SmartPulse — our weekly nonscientific reader poll in SmartBrief on Social Media — tracks feedback from leading marketers about social media practices and issues.
Last week’s poll question: Are you outsourcing any of your social media efforts?
- No, and I don’t plan to 65.87%
- Yes — part of my social media presence 14.33%
- No, but I’m considering it 11.95%
- Yes — all of my social media presence 7.85%
This week’s poll question isn’t really about social networks.
Sure, we’re talking about outsourcing Facebook pages and the like, but the real question here is “What is the value of your organization’s culture and institutional knowledge?” In social media circles, that’s not a question that comes up often enough.

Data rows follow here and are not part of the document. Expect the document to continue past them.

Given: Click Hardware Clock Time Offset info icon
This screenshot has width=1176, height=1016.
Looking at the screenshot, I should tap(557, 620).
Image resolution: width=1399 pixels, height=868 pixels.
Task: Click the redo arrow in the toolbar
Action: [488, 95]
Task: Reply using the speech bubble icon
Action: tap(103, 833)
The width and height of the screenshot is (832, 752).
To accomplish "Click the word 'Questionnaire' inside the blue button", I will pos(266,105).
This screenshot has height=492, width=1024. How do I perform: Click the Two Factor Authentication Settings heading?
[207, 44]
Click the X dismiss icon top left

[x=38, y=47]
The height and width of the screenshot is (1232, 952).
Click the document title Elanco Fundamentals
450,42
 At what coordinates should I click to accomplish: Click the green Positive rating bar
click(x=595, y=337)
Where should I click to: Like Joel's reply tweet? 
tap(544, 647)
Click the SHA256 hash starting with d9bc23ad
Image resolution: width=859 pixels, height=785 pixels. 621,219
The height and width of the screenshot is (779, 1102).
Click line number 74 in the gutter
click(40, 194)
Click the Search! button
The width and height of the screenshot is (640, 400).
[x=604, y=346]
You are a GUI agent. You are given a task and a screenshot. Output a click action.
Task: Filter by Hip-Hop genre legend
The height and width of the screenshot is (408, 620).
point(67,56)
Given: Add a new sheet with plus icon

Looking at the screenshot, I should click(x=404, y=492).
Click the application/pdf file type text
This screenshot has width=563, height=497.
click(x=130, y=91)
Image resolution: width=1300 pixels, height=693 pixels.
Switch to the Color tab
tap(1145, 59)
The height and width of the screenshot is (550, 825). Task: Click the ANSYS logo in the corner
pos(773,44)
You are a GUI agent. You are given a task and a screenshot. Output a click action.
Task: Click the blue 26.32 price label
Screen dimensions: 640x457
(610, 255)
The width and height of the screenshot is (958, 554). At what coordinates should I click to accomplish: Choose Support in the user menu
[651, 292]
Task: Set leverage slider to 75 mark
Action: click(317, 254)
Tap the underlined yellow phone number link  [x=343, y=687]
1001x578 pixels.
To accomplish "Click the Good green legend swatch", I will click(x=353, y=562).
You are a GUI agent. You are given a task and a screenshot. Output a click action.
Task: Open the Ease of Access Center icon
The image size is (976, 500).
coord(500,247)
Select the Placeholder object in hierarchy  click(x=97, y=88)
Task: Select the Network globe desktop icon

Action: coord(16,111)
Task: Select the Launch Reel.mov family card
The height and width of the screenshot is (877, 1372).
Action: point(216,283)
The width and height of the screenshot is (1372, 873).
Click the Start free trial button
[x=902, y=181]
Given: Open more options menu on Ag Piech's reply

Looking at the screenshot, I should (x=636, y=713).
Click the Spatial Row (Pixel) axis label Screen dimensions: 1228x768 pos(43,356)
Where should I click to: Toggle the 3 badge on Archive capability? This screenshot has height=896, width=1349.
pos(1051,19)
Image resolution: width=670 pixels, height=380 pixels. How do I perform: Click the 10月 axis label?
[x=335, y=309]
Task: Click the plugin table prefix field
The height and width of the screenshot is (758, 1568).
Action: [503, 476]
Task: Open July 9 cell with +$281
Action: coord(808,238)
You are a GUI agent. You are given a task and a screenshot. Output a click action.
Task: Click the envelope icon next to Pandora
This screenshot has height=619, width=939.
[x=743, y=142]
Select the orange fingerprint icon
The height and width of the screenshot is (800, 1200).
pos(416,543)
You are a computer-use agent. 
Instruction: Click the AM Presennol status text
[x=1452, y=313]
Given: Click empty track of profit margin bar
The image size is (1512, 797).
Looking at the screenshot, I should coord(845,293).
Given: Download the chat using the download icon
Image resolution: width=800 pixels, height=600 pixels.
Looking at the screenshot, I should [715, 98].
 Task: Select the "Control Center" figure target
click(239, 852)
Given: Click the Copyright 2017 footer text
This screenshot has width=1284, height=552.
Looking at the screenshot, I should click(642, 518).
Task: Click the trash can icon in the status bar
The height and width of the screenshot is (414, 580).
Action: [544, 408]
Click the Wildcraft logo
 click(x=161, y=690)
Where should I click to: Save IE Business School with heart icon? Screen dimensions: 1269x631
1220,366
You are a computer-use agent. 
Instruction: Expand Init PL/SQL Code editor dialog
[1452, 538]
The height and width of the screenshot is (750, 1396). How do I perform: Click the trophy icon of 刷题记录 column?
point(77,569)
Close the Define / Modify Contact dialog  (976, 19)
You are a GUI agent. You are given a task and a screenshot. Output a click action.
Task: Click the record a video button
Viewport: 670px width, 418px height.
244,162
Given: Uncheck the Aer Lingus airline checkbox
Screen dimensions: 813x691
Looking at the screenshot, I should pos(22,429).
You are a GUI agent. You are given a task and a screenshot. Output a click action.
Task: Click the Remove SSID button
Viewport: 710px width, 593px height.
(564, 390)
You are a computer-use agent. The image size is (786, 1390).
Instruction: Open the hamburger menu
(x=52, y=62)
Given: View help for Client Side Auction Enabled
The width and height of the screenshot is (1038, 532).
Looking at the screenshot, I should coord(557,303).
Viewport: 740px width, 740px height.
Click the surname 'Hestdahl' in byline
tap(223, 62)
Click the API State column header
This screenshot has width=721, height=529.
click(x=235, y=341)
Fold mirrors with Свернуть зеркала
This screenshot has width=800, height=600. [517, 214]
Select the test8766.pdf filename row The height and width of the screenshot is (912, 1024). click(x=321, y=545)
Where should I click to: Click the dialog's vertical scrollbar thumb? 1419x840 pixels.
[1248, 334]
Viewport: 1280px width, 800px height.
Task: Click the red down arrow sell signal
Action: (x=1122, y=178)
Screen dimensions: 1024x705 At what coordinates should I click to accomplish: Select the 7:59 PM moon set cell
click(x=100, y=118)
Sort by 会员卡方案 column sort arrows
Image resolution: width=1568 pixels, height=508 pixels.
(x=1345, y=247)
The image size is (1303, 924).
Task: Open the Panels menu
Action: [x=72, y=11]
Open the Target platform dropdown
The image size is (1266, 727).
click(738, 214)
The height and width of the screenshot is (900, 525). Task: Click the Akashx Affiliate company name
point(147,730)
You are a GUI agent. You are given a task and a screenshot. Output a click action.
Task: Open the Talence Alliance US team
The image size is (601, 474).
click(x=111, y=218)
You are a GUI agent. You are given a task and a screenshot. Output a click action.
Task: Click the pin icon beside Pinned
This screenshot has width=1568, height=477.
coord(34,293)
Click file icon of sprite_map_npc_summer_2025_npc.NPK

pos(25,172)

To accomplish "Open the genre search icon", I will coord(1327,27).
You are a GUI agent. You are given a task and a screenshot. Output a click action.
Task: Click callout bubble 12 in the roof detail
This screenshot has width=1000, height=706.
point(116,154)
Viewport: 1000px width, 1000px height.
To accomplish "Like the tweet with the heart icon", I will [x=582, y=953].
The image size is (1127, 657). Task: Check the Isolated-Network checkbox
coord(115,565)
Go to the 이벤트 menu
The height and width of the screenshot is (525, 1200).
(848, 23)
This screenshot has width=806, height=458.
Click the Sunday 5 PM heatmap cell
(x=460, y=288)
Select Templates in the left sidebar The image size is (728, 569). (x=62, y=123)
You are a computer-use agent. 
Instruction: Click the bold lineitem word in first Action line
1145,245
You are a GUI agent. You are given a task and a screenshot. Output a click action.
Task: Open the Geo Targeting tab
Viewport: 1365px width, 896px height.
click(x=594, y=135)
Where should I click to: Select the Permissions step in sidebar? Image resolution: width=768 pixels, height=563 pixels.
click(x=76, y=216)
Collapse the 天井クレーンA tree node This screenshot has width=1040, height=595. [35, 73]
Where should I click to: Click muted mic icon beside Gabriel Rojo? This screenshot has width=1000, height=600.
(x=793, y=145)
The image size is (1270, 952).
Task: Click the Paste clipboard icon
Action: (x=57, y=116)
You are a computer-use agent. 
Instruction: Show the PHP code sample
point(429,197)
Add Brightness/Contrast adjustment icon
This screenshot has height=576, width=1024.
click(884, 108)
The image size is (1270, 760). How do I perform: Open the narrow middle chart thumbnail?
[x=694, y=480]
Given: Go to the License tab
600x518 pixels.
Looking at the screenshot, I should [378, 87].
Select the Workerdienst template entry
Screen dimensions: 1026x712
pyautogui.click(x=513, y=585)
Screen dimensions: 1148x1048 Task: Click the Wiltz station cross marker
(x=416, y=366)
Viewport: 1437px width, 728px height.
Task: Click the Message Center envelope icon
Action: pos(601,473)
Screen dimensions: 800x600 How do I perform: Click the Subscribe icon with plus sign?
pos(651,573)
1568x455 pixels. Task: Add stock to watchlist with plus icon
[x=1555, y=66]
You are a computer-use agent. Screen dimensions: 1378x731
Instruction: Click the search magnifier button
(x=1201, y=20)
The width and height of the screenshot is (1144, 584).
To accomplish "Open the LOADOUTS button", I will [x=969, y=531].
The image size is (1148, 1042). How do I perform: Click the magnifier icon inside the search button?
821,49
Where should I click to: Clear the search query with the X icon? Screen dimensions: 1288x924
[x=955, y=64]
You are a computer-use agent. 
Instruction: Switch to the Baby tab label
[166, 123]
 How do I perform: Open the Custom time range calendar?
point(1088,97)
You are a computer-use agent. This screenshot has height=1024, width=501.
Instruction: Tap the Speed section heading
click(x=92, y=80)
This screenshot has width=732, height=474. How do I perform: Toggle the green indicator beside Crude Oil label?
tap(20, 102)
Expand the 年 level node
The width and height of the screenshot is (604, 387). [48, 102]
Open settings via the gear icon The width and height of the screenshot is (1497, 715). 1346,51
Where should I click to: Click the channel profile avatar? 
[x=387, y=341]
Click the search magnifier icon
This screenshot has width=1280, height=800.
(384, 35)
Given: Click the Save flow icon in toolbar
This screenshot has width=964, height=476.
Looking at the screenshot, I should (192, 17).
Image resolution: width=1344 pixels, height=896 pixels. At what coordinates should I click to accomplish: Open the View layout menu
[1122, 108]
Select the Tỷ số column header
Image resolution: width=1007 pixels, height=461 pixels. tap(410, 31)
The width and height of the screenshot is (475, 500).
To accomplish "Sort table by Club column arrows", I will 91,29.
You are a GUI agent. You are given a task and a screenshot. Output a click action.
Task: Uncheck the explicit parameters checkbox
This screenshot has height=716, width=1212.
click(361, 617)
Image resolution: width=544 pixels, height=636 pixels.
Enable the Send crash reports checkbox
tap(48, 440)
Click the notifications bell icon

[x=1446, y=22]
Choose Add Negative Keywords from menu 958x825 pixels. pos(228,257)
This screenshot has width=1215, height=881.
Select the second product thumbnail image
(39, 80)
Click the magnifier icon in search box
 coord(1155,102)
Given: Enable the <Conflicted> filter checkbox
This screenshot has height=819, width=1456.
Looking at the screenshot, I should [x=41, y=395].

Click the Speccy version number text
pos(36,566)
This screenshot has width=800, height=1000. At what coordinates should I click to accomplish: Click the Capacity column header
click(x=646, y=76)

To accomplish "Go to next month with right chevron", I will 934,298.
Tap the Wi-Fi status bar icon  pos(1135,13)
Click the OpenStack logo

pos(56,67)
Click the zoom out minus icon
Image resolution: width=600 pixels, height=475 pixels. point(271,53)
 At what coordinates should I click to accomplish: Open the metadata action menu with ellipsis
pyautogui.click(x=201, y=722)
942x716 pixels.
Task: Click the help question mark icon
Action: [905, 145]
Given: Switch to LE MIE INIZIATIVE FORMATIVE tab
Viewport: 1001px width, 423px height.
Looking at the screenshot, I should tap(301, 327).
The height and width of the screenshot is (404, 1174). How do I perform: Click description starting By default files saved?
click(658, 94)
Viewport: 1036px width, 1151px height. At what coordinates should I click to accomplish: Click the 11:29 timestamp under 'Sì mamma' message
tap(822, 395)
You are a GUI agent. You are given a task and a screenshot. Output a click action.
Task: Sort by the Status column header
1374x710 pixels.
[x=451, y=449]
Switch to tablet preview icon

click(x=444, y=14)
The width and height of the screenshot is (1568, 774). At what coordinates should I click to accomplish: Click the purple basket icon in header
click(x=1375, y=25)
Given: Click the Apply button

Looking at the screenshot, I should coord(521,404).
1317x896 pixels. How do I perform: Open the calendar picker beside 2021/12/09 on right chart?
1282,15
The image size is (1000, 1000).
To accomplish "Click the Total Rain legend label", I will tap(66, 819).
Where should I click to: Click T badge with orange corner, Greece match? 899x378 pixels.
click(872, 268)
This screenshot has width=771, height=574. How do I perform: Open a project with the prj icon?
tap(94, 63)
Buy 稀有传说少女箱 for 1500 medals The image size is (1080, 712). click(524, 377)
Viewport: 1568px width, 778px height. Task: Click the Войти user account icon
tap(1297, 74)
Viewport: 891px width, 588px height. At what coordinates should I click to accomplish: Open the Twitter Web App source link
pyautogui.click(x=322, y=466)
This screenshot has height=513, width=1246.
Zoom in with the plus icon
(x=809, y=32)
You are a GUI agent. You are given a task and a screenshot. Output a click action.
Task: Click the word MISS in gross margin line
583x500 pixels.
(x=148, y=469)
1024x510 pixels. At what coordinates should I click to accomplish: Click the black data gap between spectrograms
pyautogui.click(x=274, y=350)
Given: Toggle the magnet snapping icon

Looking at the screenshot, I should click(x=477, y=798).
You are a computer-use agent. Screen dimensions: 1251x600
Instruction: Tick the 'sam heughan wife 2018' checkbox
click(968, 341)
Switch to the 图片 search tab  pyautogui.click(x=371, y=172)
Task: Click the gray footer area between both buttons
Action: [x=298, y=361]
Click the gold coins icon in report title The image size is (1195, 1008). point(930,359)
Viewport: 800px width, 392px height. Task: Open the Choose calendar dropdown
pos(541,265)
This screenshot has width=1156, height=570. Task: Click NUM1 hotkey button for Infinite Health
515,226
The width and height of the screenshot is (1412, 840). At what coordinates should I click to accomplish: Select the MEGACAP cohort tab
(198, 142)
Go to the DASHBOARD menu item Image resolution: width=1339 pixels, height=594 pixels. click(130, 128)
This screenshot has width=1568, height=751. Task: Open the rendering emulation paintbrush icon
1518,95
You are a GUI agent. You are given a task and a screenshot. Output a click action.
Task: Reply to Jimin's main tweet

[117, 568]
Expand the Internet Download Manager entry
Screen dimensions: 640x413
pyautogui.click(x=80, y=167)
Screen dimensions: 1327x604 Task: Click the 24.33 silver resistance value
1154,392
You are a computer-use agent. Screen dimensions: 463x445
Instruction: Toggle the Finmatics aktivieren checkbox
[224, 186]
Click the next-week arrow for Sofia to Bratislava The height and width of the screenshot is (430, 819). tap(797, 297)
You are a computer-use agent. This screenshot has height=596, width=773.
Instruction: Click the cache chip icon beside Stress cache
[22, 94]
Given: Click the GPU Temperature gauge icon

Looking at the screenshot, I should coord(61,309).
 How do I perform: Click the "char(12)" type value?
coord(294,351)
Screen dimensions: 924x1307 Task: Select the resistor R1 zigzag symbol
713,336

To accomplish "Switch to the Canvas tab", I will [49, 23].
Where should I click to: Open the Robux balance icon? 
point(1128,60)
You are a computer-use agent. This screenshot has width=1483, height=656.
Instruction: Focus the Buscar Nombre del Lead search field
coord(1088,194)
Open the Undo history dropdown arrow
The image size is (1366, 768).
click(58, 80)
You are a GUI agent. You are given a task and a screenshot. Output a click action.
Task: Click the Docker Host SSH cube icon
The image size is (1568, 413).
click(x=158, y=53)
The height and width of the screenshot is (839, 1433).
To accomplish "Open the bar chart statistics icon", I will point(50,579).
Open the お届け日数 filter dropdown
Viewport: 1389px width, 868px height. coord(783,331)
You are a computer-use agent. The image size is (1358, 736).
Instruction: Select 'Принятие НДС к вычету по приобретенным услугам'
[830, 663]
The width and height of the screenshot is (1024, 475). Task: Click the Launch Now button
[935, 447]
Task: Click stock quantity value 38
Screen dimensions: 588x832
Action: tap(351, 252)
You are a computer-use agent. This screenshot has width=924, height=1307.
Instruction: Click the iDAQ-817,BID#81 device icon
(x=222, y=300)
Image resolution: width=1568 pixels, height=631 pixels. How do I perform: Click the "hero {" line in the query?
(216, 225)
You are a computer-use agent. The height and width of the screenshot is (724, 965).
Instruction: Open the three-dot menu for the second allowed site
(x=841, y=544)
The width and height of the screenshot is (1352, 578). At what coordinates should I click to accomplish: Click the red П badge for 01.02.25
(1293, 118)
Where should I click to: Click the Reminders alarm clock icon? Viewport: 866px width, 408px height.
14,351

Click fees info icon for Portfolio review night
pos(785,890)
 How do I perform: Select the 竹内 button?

Solid blog posts, thoughtful Twitter responses and the like aren’t actually that hard to create. But what is all that content worth to your organization? Chances are they’re not worth much at all — they’re just noise — unless they’re aligned with your organization’s brand identity, culture and mission. If another organization can perfectly parrot your identity, culture and mission, I think that means there’s something wrong the organization at a much deeper level. The roughly 8% of SmartBrief on Social Media readers who have outsourced everything about their social media efforts have effectively said, “Anyone can sound like my organization” or worse — “It doesn’t matter what my organization sounds like.”
Consultants and agencies can be incredibly useful parts of a social media effort. They can help plan, they can help monitor, they can help analyze and they can even help critique content with great effectiveness. About 14% of our readers let someone else handle part of their social media efforts. I think that can be perfectly sensible. But when you ask another organization to completely take over as your voice to the world, you’re either giving up something invaluable, or you’re masking a much deeper deficiency.
We talk a lot on this blog about the importance of aligning social media with organizational goals, but in some ways I think that’s inadequate. To really align with your goals, it must first be aligned with your organization — the way a person’s skin is aligned with their body’s movement. How can you synthesize that?
I’d be curious to hear from readers who are completely outsourcing their social media presence. What made you take that route? What results have you seen so far? How are you attempting to cope with the disconnect between your organization and the people handling your presence? Do you think your fans can tell the difference?